O aumento da violência contra mulheres, nos últimos meses, têm assustado toda a população, principalmente a população feminina. Inclusive, na semana passada, a Delegacia da Mulher de Pato Branco, com a ajuda do Grupamento de Operações Aéreas (GOA), da Polícia Civil do Paraná, e do Serviço Aeropolicial (Saer), de Santa Catarina, drones da Polícia Militar e da Receita Federal, e cães farejadores, conseguiu capturar um foragido acusado de crimes de estupro, violência sexual e homicídio, após meses de investigação, que inclusive já é condenado por outros crimes dessa natureza.

Além disso, cresce a cada dia o número de casos de violência contra mulher na delegacia especializada, ocorridos dentro dos lares, provocada por companheiros, pais ou familiares das vítimas, elevando a necessidade de uma rede de apoio forte e atuante para proteger e amparar essas mulheres. Ainda, casos dessa natureza precisam ser denunciados e representados para que os criminosos sejam punidos pela Justiça.

Foto: Assessoria/CMPB

Equidade de gênero

Maria Letícia enfatizou que antes de tudo as mulheres precisam ser reconhecidas com igualdade e que as políticas públicas e a gestão de orçamento devem priorizar também essa questão.

• Perguntas:
1. Resuma em duas frases o texto sobre a violência contra mulheres.
2. Prossiga com o texto sobre a violência contra mulheres a partir da última frase apresentada.

Entradas de dados armazenados

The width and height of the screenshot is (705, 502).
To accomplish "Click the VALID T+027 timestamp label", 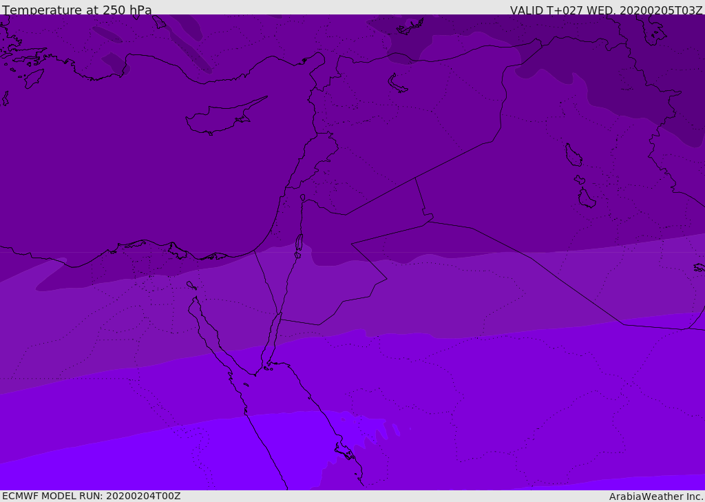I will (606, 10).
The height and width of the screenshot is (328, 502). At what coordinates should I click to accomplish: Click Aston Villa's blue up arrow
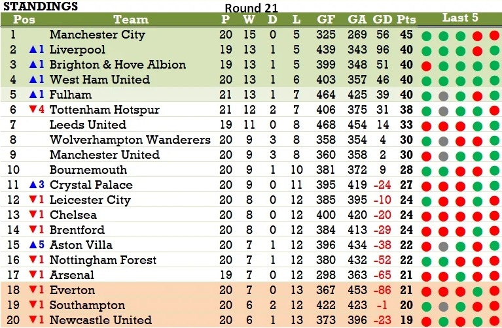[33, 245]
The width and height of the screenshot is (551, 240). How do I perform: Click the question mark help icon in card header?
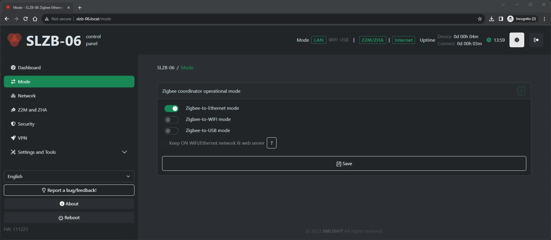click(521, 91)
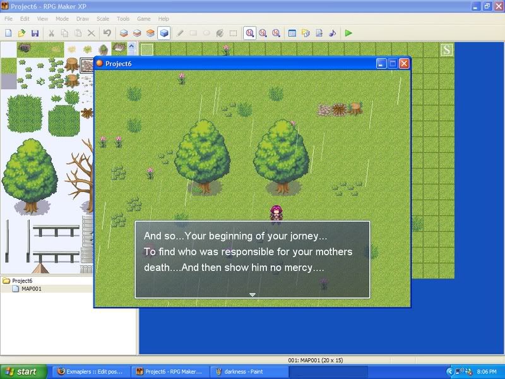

• Respostas dos exercícios:
1. A violência contra mulheres aumentou nos últimos meses, e a Delegacia da Mulher de Pato Branco, com apoio de outras forças policiais, drones e cães farejadores, capturou um foragido acusado de estupro, violência sexual e homicídio. Também crescem os casos de violência contra mulheres dentro dos lares, cometidos por companheiros, pais ou familiares, o que aumenta a necessidade de uma rede de apoio forte para proteger as vítimas.

2.
Ela explicou que a violência é um ciclo, vem a tensão, depois o arrependimento do agressor e posteriormente nova violência. Isso faz a vítima se sentir presa em uma situação de abuso e violência, onde muitas vezes acaba se sentindo culpada pelo ocorrido, sem condições psicológicas e até mesmo físicas de buscar ajuda.

A médica legista acredita que quase cem por cento dos casos contra a mulher é subnotificado, inclusive por conta da legislação que versa sobre o tema, que em alguns casos atrapalha mais do que protege a vítima.

Um parlamento com maioria masculina, que debate temas como feminicídio e violência contra a mulher em comissões formadas apenas por homens, certamente contribui para que a legislação não tenha a abrangência de proteção que seria necessária para o público feminino. “Dificilmente um homem vai ter a empatia de se colocar no lugar da mulher ao debater o tema da importunação sexual, por exemplo”, destacou Maria Letícia, ao lembrar do caso do homem que ejaculava em mulheres dentro do transporte público, em São Paulo, tempos atrás.

“São muitos casos e pouco orçamento”, enfatizou ela, afirmando que para mudar a situação é preciso que haja mais orçamento, e políticos sensíveis ao problema.

Pandemia

Sobre as subnotificações, a médica revelou que durante a pandemia diminuiu o número de casos, mas que isso não representa a realidade. Na verdade, segundo ela, as escolas fechadas – que é o local onde a maioria da violência contra as meninas e as adolescentes é identifica – mascararam a situação, e também o fato de as famílias estarem mais concentradas em casa, lugar onde vítimas e agressores passaram a conviver mais.

Foto: Assessoria/CMPB

Mulheres trans

O feminicídio, segundo ela, é um crime de ódio praticado contra mulheres por serem mulheres, ou seja, contra o gênero feminino. Mas isso não querer dizer que mulheres trans não sofram esse tipo de violência. Pelo contrário.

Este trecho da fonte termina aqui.